Recovery from noisy annotations. Example of shadow region label recovery. (a) Original shadow annotation depicted with red boundaries. (b) Recovered shadows depicted with blue boundaries. (c) Resulting cleaned-up shadow annotation: shadow boundaries depicted in red. (Color figure online)

Since we could not quantitatively evaluate the proposed label recovery in a direct way, we measured the influence of training with noisy versus recovered labels in terms of classification performance. To expedite these experiments, we resized the training input images and corresponding shadow masks (for recovered and noisy) to be no bigger than 650 by 480 pixels. Then, we retrained our models using both recovered and noisy labels.

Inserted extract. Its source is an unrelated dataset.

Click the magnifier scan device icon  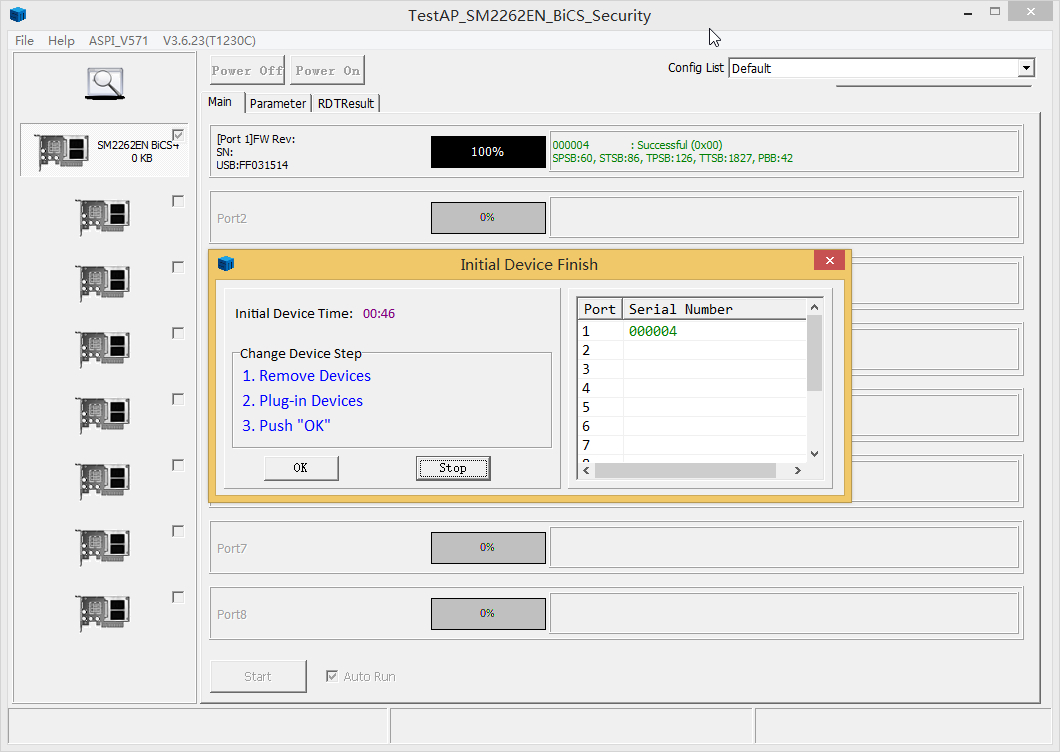click(x=104, y=83)
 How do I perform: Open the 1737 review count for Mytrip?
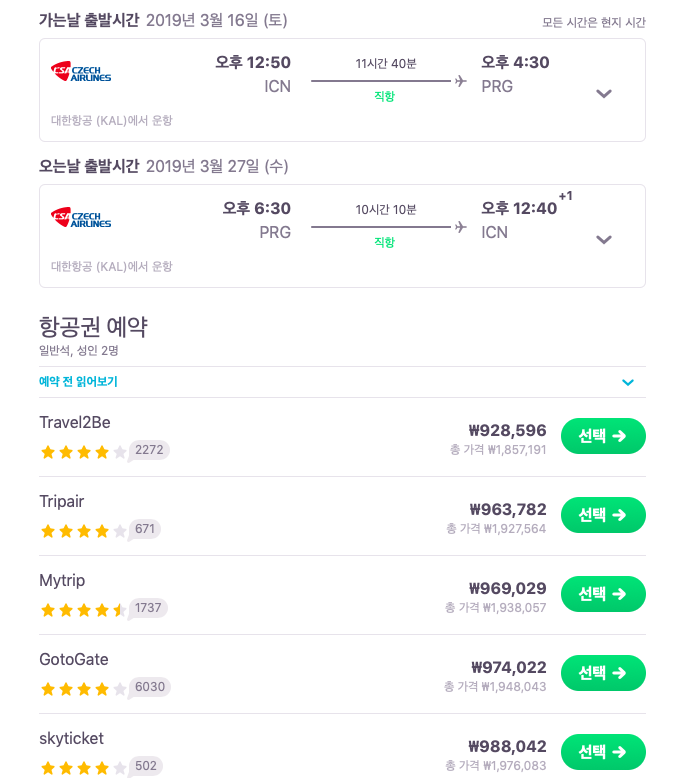pos(148,608)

In Table 3, we compare the performance of the FCN, the patch-CNN, and the stacked-CNN when trained on SBU-Train-Noisy and SBU-Train-Recover and tested on the UCF testing set and the proposed SBU-Test. As can be seen, the models trained with recovered labels outperform models trained with noisy labels. Using recovered labels reduces the error rate of the stacked-CNN by 7 % and 9 % respectively, when testing in UCF and SBU-Test. Similarly, label recovery reduces the error rate of the FCN by 17.5 % and 26.5 %.

8 Conclusions

We have proposed a novel method for large-scale label recovery of noisily annotated shadow regions. This allowed us to create a new shadow dataset that is 20 times bigger than existing datasets. This dataset is well suited for deep-learning, and we proposed a novel deep learning framework to take advantage of the new dataset. Our deep learning architecture operates at the local patch level, but it can incorporate the global semantics. This leads to a shadow classifier that performs well across different datasets. We expect this new dataset to become the benchmark for large scale shadow detection.